Bio- Ethicist John Harris presented a contrary, rationalist view, that once death has visited, the rights to whatever remains should be predicated on where they would be best served.

Remains less than 100 years old come under the human tissue act (resulting from botch ups at Alder Hey and Bristol) which require consent from next of kin etc.

Harris holds that there should be no preferred interest..... any rights end when life ends....

What do you think?

I always hoped that if a child of mine had died ......and a part of what remained could prolong life in another........ that I would be able to give the relevant consent .......

But would I be able to separate the person I had loved from the body that remained in time ? I'm just not sure.....?
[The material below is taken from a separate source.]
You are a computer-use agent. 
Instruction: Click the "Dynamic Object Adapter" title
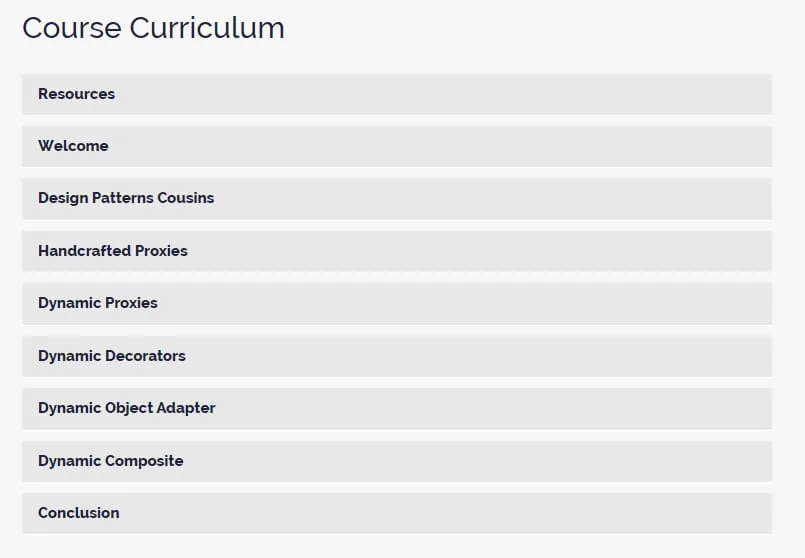coord(127,408)
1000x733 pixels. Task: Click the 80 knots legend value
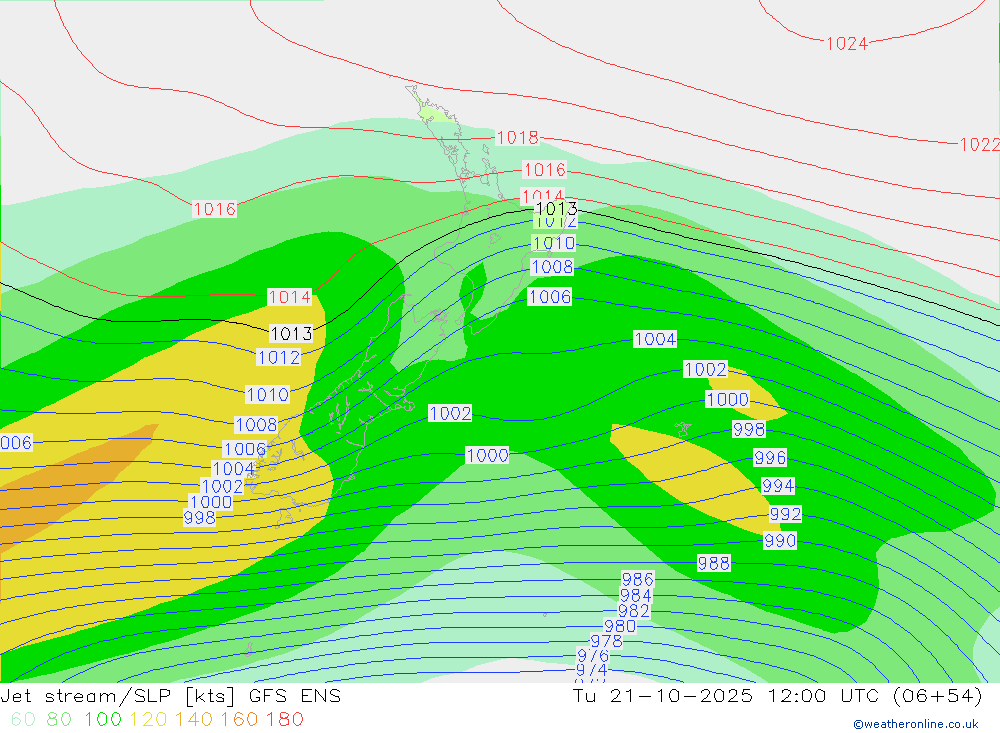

The following link is a transcript of a fascinating debate around this issue that took place in 2003

http://www.instituteofideas.com/transcripts/human_remains.pdf

A Myth (ILLUSTRATIONS TO FOLLOW)

Fifty million years before the
first woman
took her first steps on the surface of a warm earth the Tree
Squirrel God looked
over Her forest and thought that it was good.

For many millenia
generations of squirrels lived in peace and
harmony heeding the voice of the
wind until the heartbeat of the earth
called them home, to return into the soil
that had sustained them in life.

Their own heartbeat, swift and shallow,
let each squirrel know that
this time on the skin of the warm earth, flying
through the tall trees would
be as swift as a chatter of their teeth.
The
yellow dwarf that lit their
way and warmed their backs would be a joyous but
brief friend and they must
live quickly.

So they gathered nuts and
seeds, ate some and buried
others for cold winter days.
They found time to
love and raise several
families. And as they leaped through trees they dreamed
of flight and
returning as birds. They changed as the world changed but above
all they
continued.......

When each heart stopped beating as surely as
it had
begun, the squirrel would fall from the highest branch into the rich
earth
below to be warmly embraced and made its own.

There in that place,
among the living, they must remain, never to be disturbed.
Their
children's
children would scurry across the ground where they lay sleeping.
And in this
death they would sustain them, feeding the seeds and nuts that
became food
....... until in the briefest of time, they too would come and
join the rich
ancestry of the soil and the heartbeat of the earth.